■ Extracted data
:::::

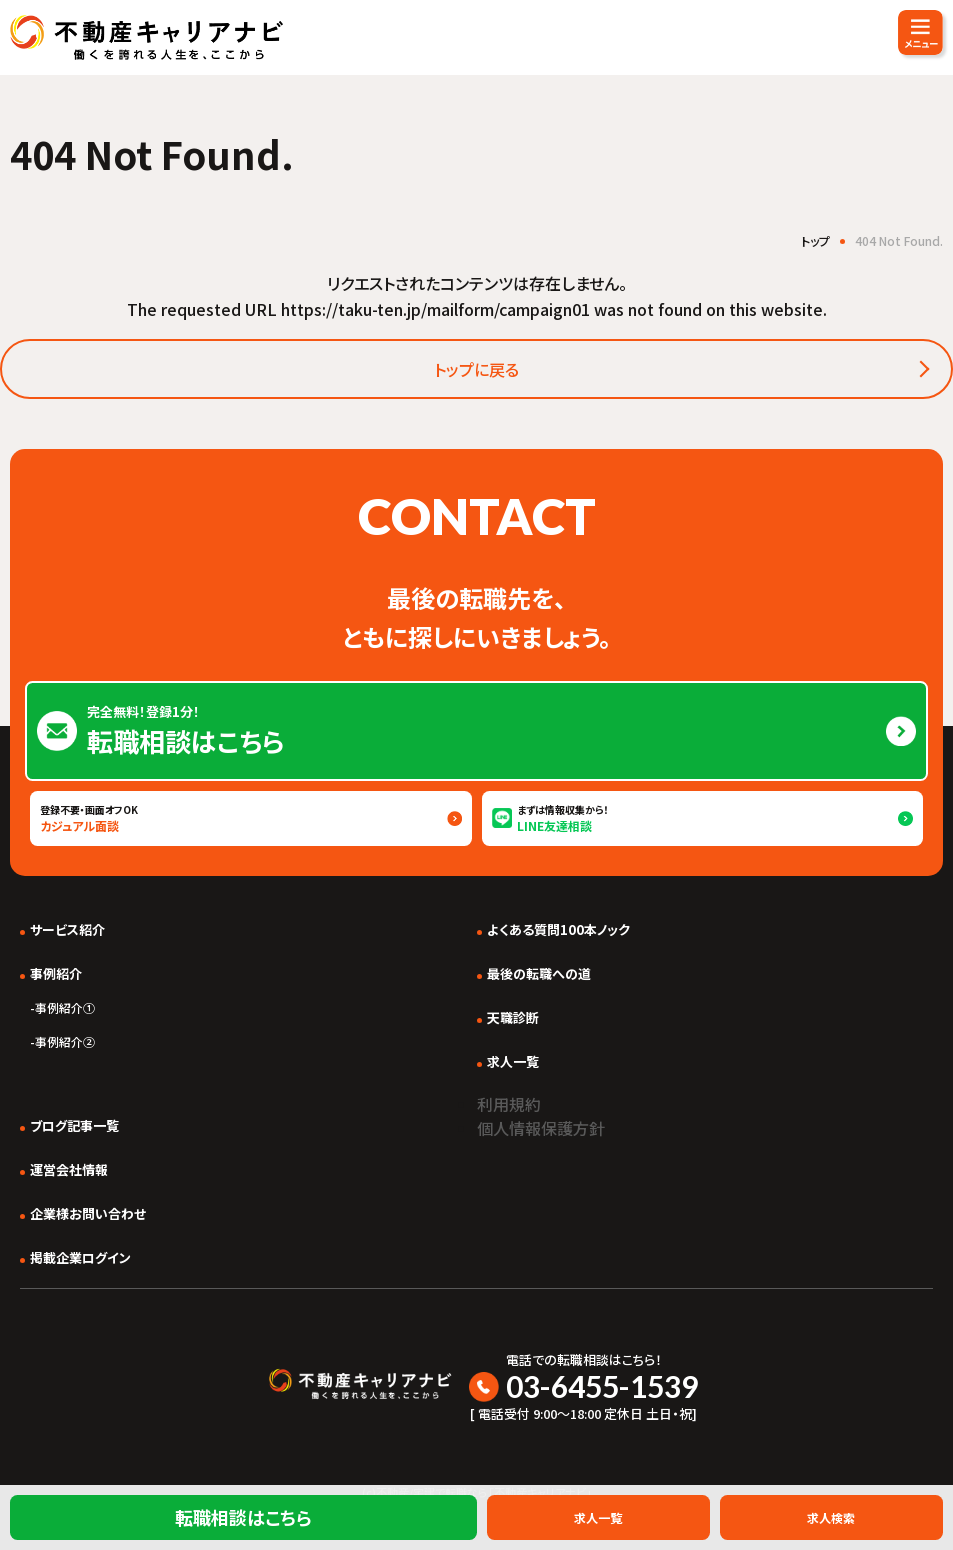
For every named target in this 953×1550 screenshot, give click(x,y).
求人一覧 (513, 1061)
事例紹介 (56, 973)
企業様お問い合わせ (88, 1213)
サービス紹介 (67, 929)
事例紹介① (65, 1007)
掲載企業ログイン (80, 1257)
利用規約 (509, 1104)
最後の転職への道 (539, 973)
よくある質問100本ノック (558, 929)
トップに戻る (476, 369)
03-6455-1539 (602, 1386)
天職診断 (513, 1017)
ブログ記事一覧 (74, 1125)
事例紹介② (65, 1041)
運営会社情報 (69, 1169)
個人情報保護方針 (541, 1128)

:::::

■ Short problem
Copy the listing above line for line, without changing any wording or numbers. Leave the picture out of your copy.

■ Right answer
For every named target in this 953×1550 screenshot, give click(x,y).
求人一覧 (513, 1061)
事例紹介 (56, 973)
企業様お問い合わせ (88, 1213)
サービス紹介 (67, 929)
事例紹介① (65, 1007)
掲載企業ログイン (80, 1257)
利用規約 (509, 1104)
最後の転職への道 (539, 973)
よくある質問100本ノック (558, 929)
トップに戻る (476, 369)
03-6455-1539 (602, 1386)
天職診断 (513, 1017)
ブログ記事一覧 (74, 1125)
事例紹介② (65, 1041)
運営会社情報 (69, 1169)
個人情報保護方針 (541, 1128)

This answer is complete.